Had a similar issue trying to get good fixings for two long vertical blinds across a 3M wide opening for my French doors into the rear garden. Found it near impossible to drill into the lintel, being upside down and the holes running off centre. There was no option for any fitting into the sides of the window opening. A double thickness of plaster board and dab on the underside of the lintel where the blinds needed to be hung. Decided to cut out oblongs about 25mm x 50mm in the plasterboard at each fixing point, cleaned right back to the underside of the lintel. Cut some slighty smaller plywood strips which I bonded together to be just short of the depth of the plasterwork. Once I'd got enough pieces assembled i then bonded the prepared plywood pieces together. In turn bonded the thick plywood to the underside of the clean steel lintel. Filled over and around the plywood with Polyfiller and when dry sanded back smooth to match the existing plaster. Hardly noticable when down, just needed a coat of paint. I had my doubts about this providing a decent fixing as I could only use relatively short screws to hold the six brackets. Wasn't disappointed!! Everything went up without any problems and has stayed up without moving at all in 3years. Doing this also allowed me to get the fixings adjusted exactly where needed as could screw directly into the bonded ply. I used a sealer adhesive which I found to be excellent in the past called CT1, it cures like a hard type rubber but stays flexible, it's suitable for almost any surface. There are other equivalents to CT1 on the market. Was more faff than I wanted but the strength of the fixing I got was really good as the area bond to the lintel is relatively large and the screws held tight in the ply. Might work for your roller blind but perhaps use larger pieces of ply/timber. Went for ply as it's better having the crossed grain and stops splitting.
I've drilled into steel lintels to pre-fit battens to support the inevitable blinds. Wouldn't attempt fixing roller brackets direct to your lintel / dot'n'dab set up as Mark's Dad said holes run off centre , and the brackets wouldn't accommodate the thicker diameter self -tappers.

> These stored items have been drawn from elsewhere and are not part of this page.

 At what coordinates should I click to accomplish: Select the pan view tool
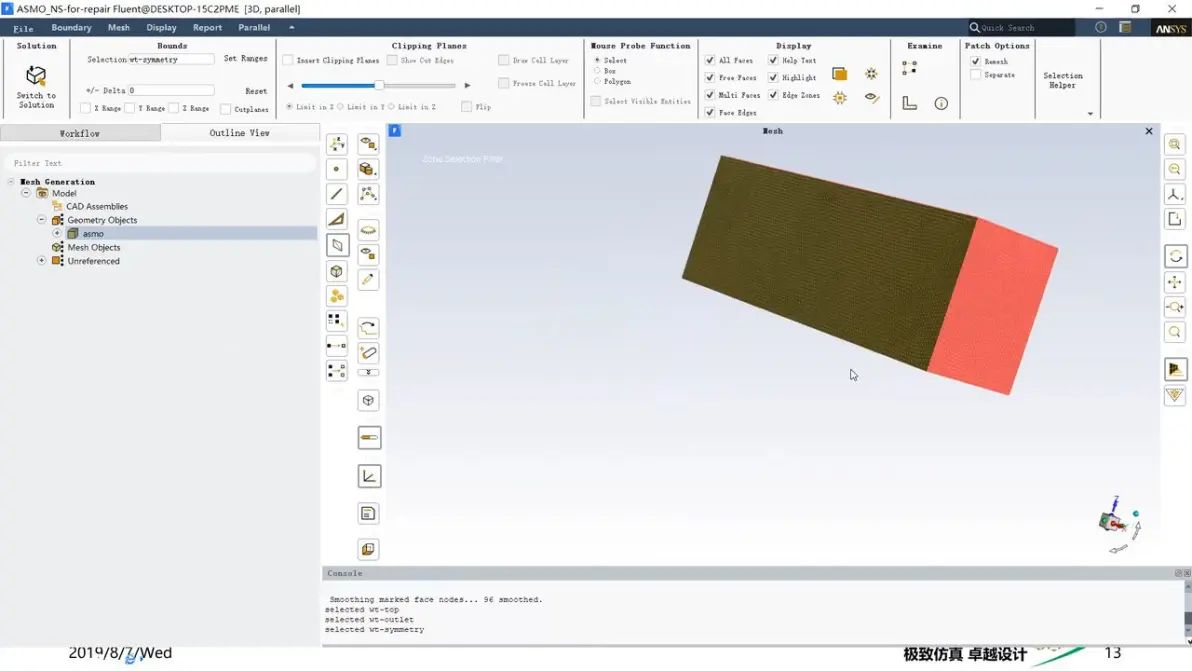(x=1175, y=282)
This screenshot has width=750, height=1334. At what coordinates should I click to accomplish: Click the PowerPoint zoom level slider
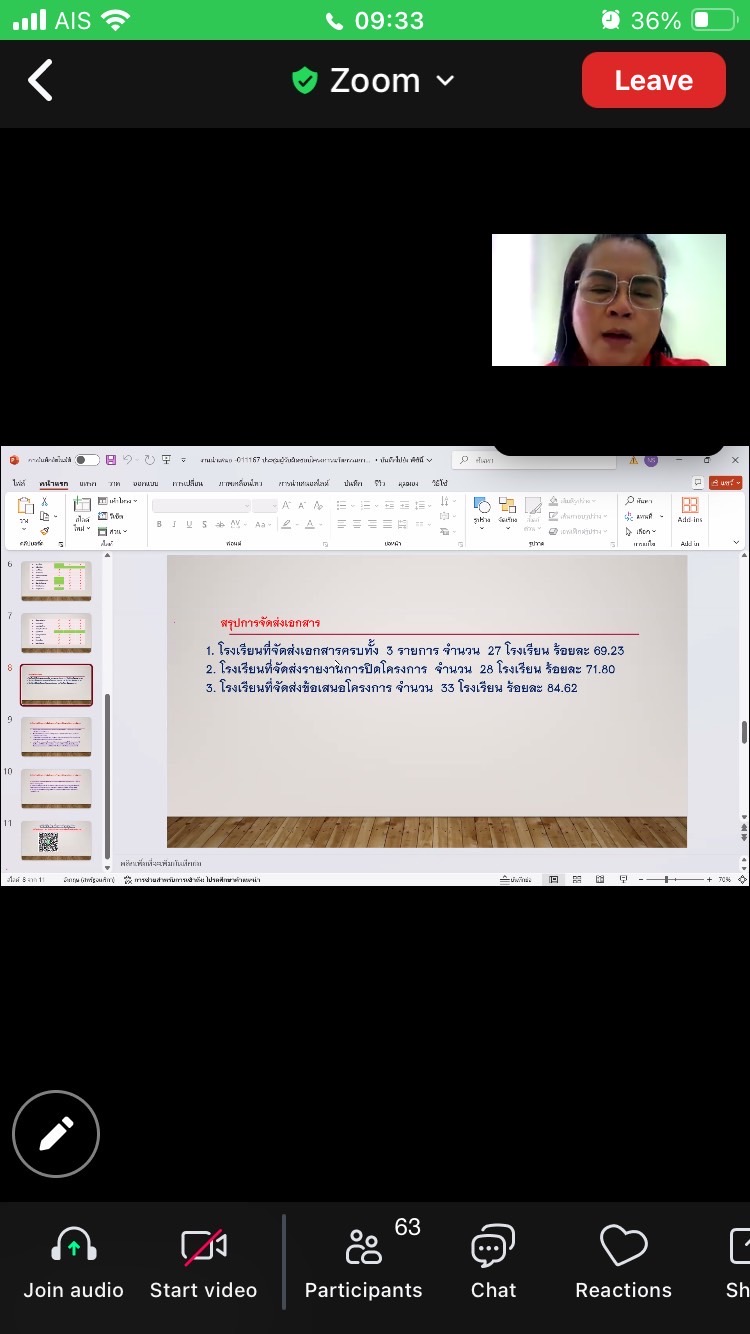pyautogui.click(x=669, y=879)
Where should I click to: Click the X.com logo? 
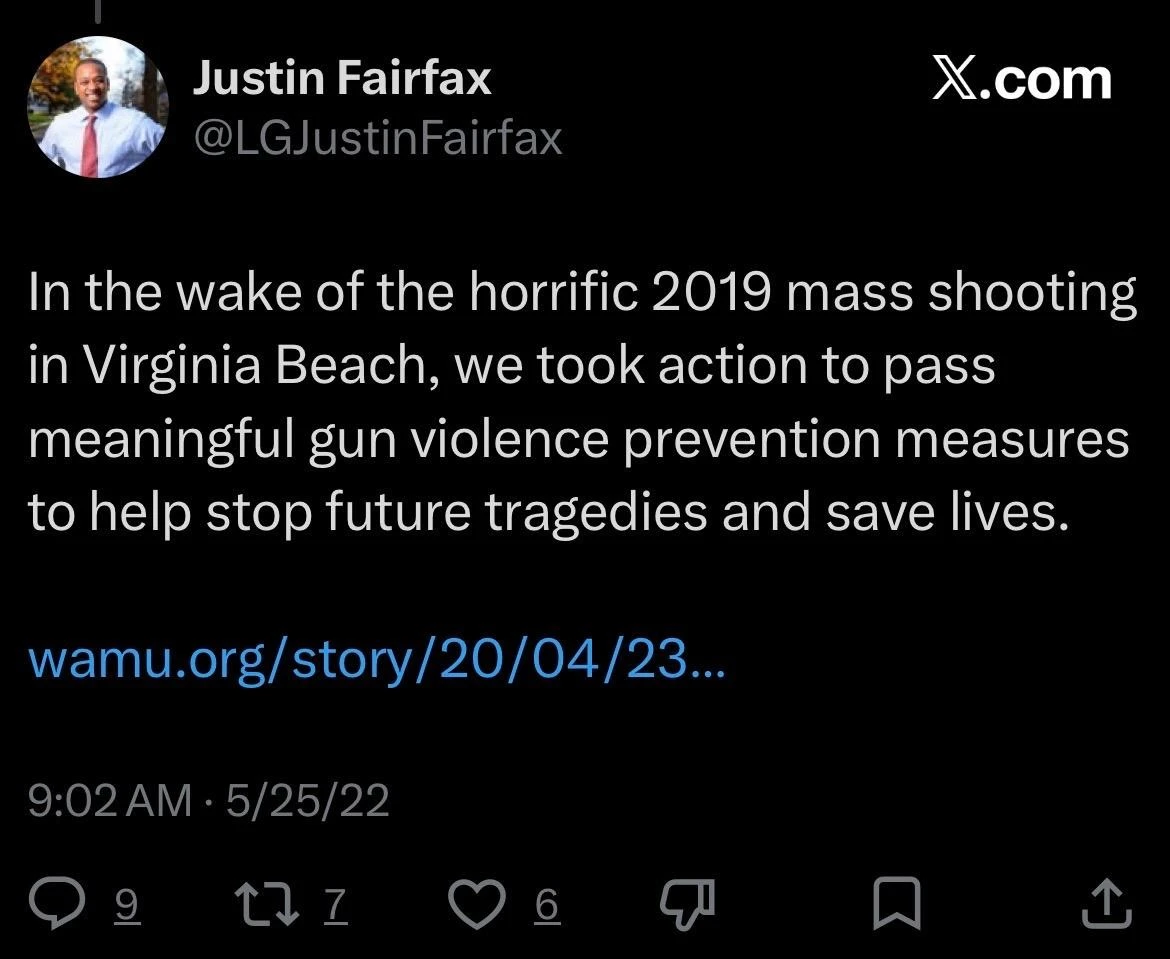click(1021, 80)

Many roller blind brackets allow for some adjustment once fixed as have either slots for screws which allow fine adjustment or ‘+’ type slots which again allow adjustment A size 4 -5 screw should be fine, wether fixing into steel lintel or screw and plug into concrete, again these will slip through the brackets
I can only speak from my experiences, self tappers going into steel lintel need torx or hex head. Not the same as self tapping some ply into the inside of a Transit. They're not 4 or 6 gauge size.
Not sure. It’s a 100yr old house if that gives a clue? Wanted to hang from the top to stop that bit of light coming thru the top as they are blackout.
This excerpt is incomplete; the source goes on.